**GIVEN INFORMATION**.
———

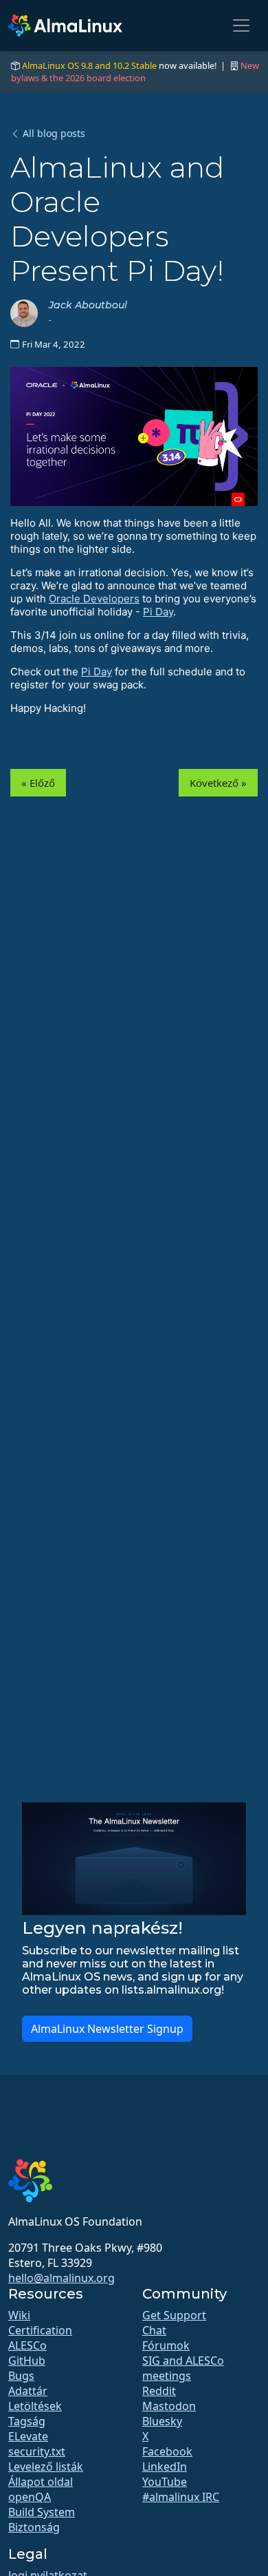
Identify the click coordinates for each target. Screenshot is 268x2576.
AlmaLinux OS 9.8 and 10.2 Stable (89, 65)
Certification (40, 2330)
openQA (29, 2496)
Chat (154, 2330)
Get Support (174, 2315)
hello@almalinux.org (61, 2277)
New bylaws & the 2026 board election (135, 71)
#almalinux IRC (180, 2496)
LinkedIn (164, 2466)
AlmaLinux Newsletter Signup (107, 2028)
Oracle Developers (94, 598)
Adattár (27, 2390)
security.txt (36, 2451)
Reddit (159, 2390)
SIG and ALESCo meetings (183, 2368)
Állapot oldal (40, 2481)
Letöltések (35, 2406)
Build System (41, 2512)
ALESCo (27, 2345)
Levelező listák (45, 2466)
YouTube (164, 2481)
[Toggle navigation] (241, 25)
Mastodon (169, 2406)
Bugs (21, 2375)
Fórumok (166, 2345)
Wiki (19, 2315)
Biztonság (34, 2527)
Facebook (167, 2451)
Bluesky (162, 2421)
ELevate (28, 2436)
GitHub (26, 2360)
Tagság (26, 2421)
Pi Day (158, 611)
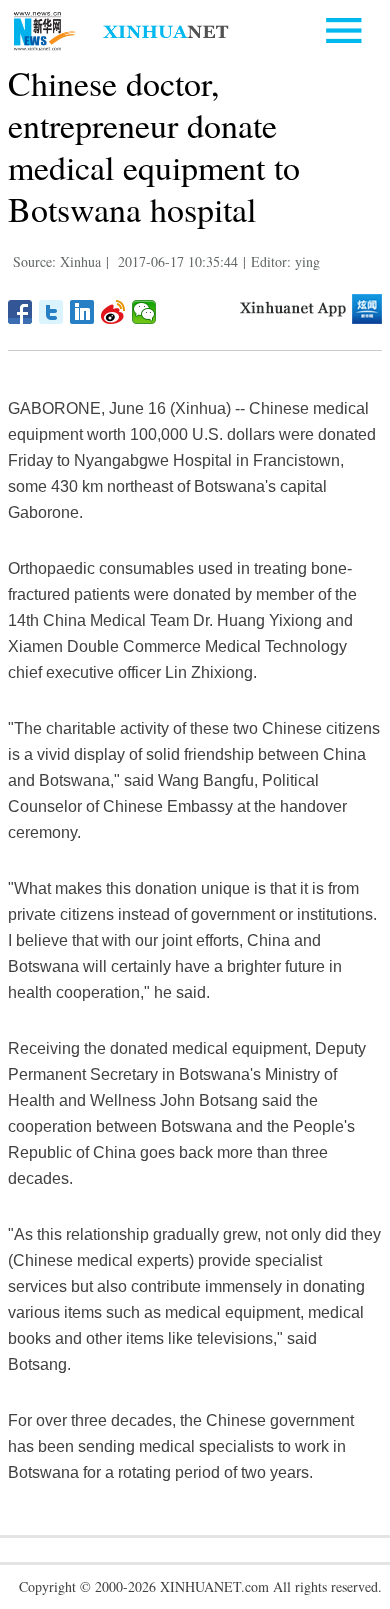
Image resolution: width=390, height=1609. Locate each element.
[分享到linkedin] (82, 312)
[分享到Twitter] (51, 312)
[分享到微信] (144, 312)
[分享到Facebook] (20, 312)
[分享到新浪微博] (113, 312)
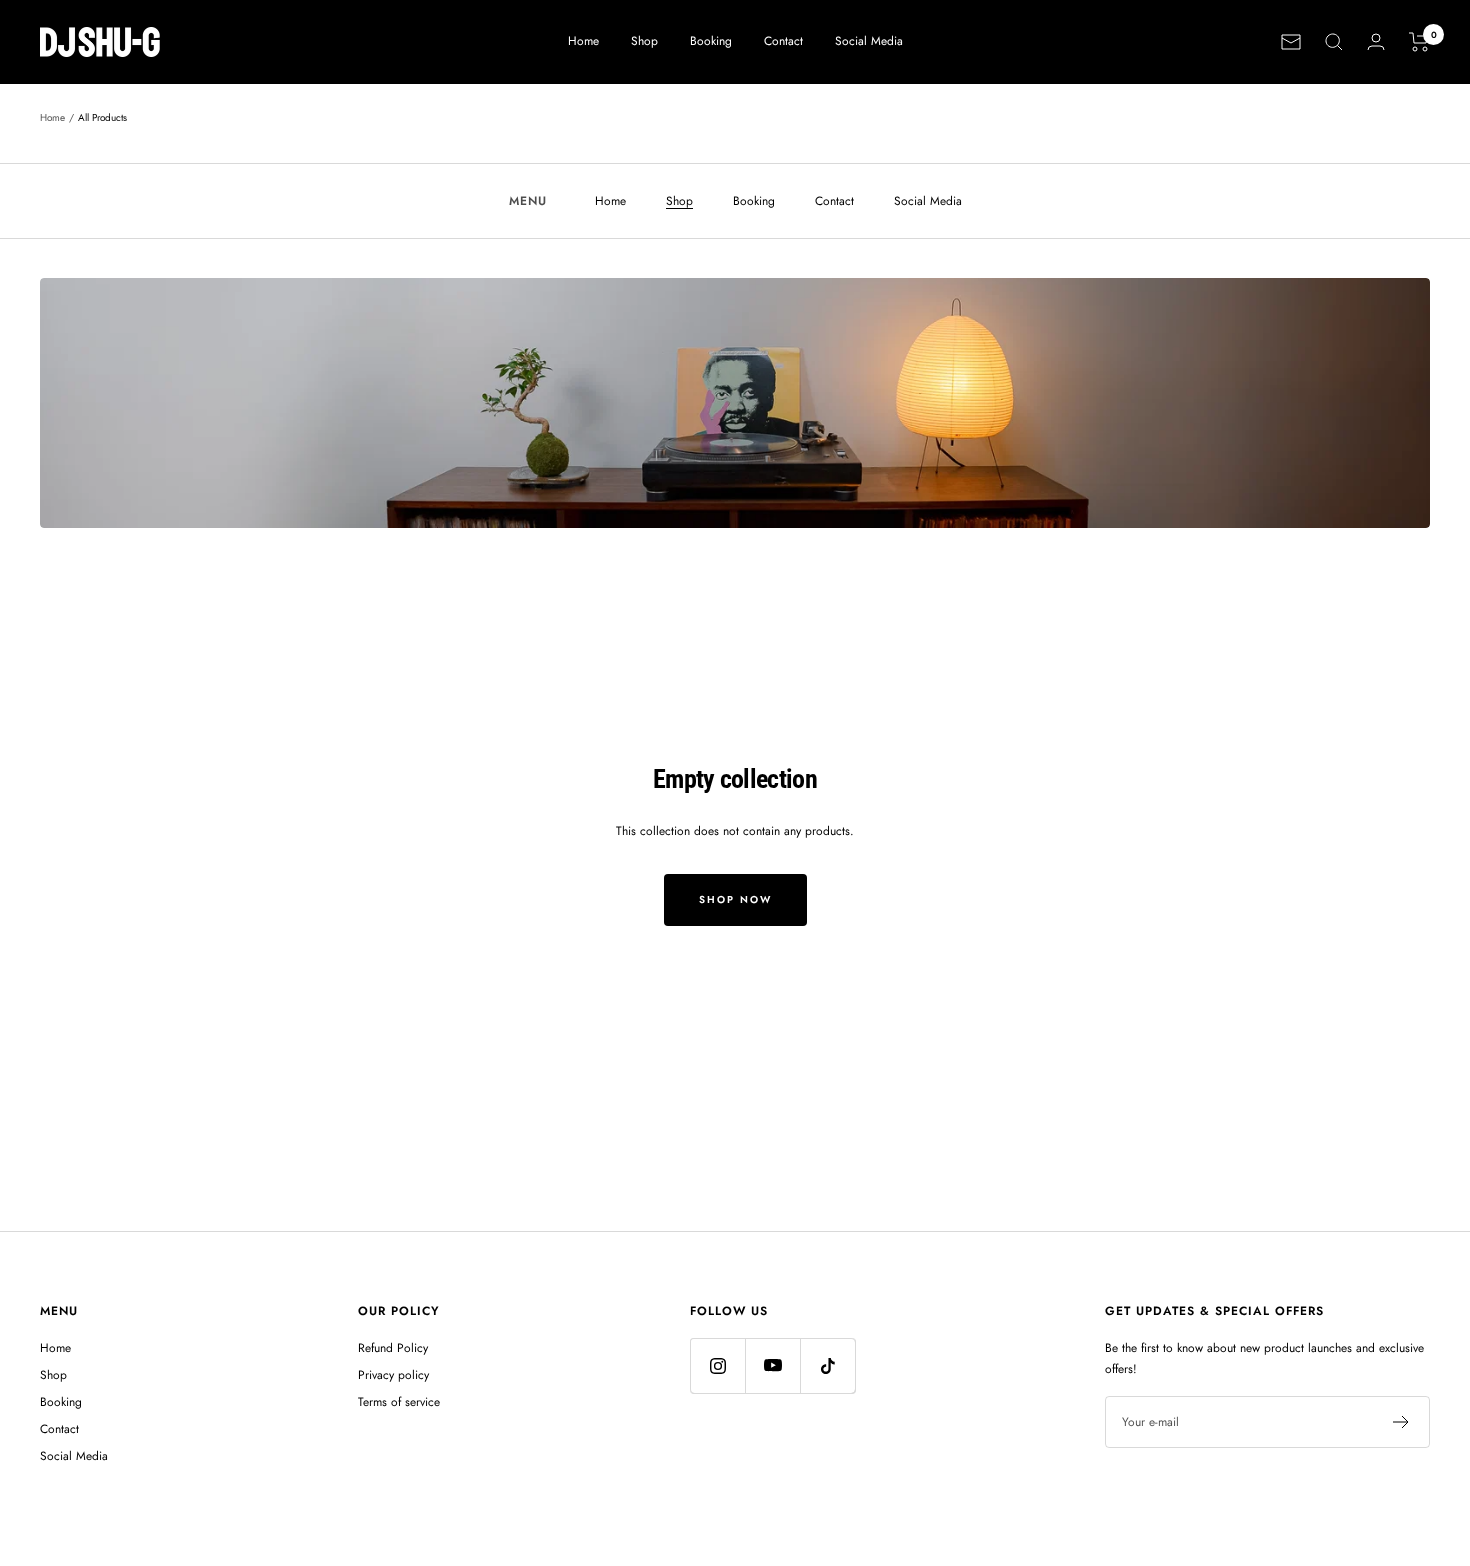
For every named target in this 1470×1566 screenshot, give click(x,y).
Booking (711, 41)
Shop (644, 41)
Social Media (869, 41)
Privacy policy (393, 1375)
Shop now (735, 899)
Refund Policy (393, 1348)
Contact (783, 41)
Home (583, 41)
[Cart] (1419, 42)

———

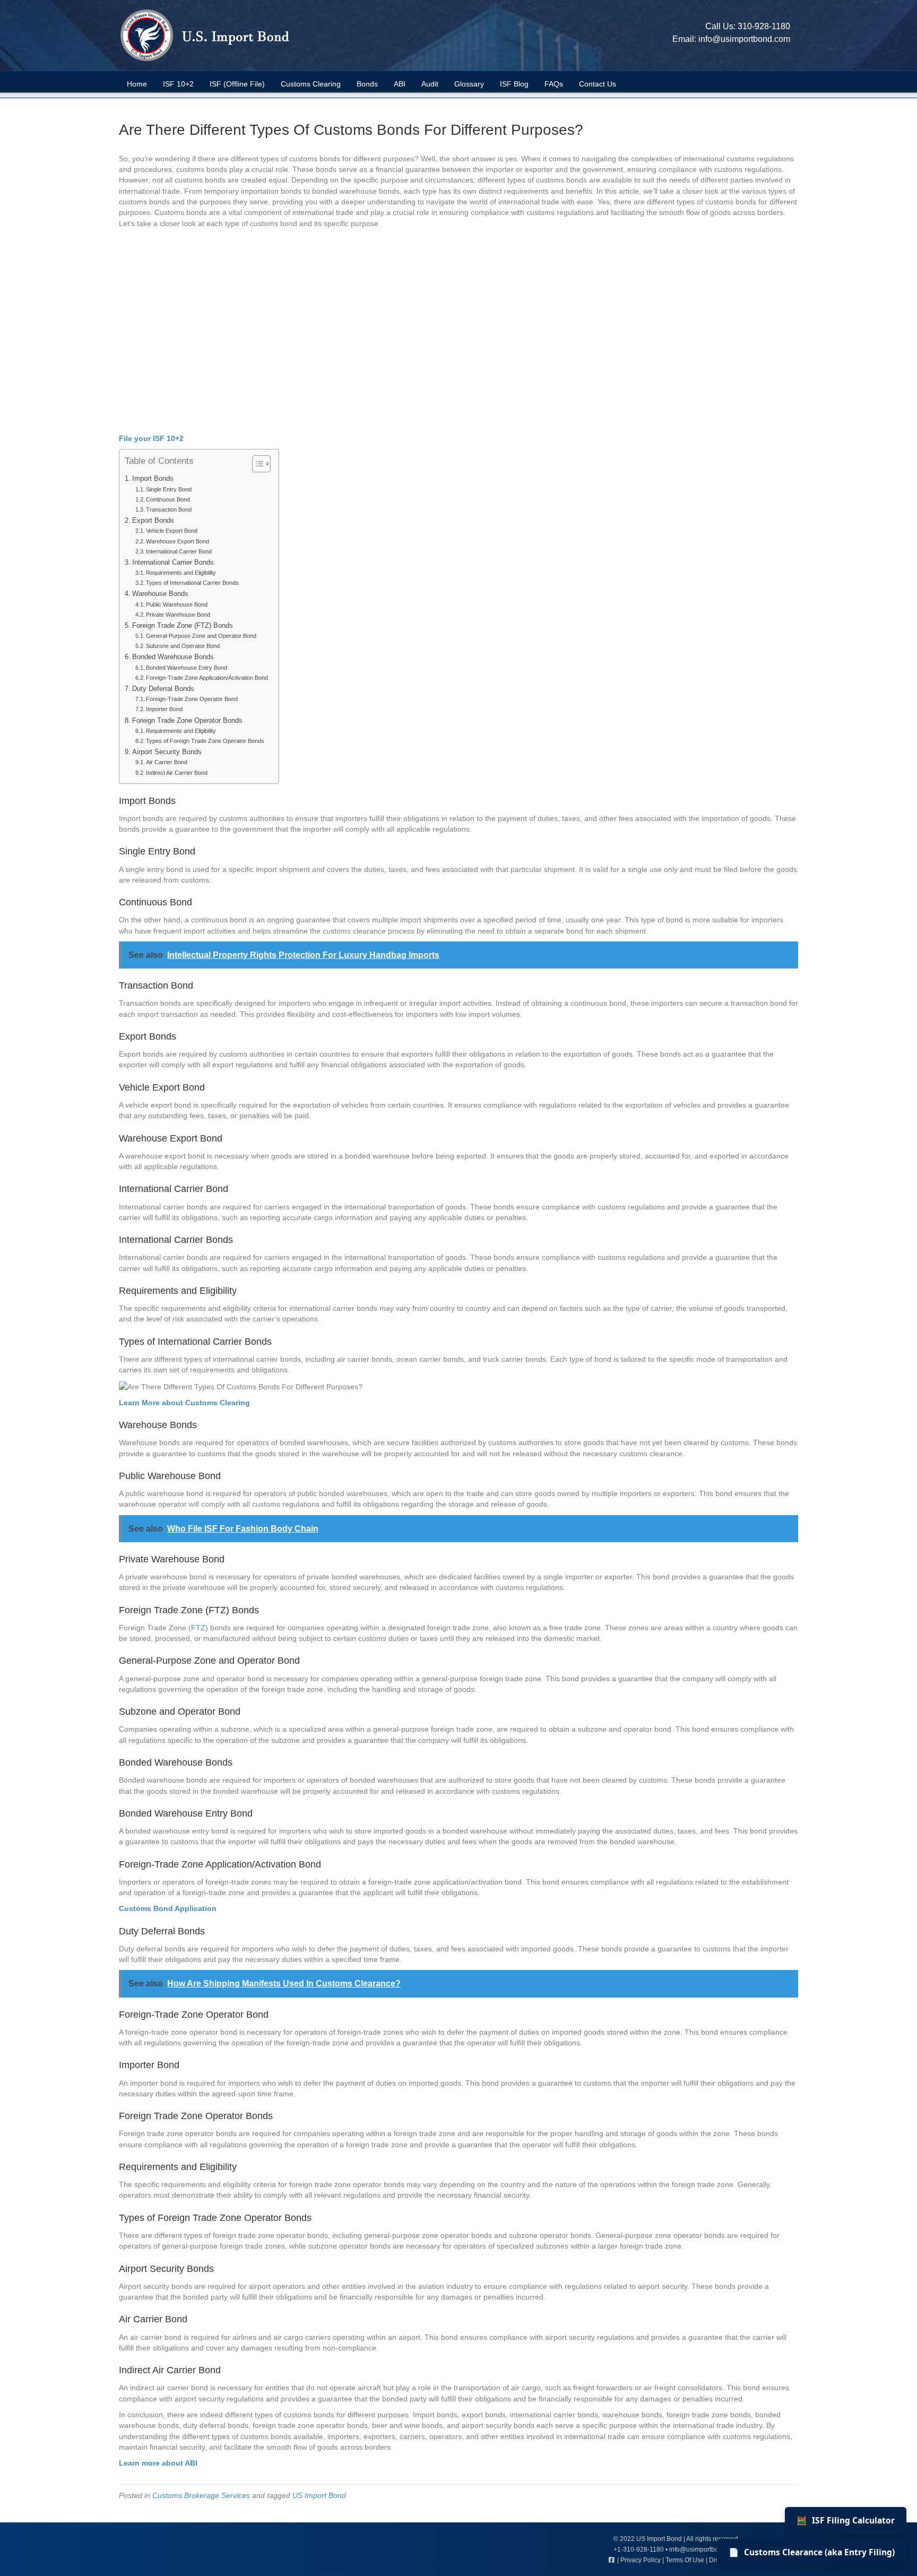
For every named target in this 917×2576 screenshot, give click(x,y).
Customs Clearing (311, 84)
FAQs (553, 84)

———

**TASK DETAILS**.
Your reply should hold nothing but the lines above, from the one containing "Bluesky (162, 2421)" to the one containing "[Cart] (1419, 42)", reproduced exactly minus the pictures.

**EXERCISE OUTPUT**.
Bluesky (162, 2421)
ELevate (28, 2436)
GitHub (26, 2360)
Tagság (26, 2421)
Pi Day (158, 611)
Image resolution: width=390, height=1609. Locate each element.
[分享到linkedin] (82, 312)
[分享到Twitter] (51, 312)
[分享到微信] (144, 312)
[分享到Facebook] (20, 312)
[分享到新浪微博] (113, 312)
For every named target in this 1470×1566 screenshot, give click(x,y).
Booking (711, 41)
Shop (644, 41)
Social Media (869, 41)
Privacy policy (393, 1375)
Shop now (735, 899)
Refund Policy (393, 1348)
Contact (783, 41)
Home (583, 41)
[Cart] (1419, 42)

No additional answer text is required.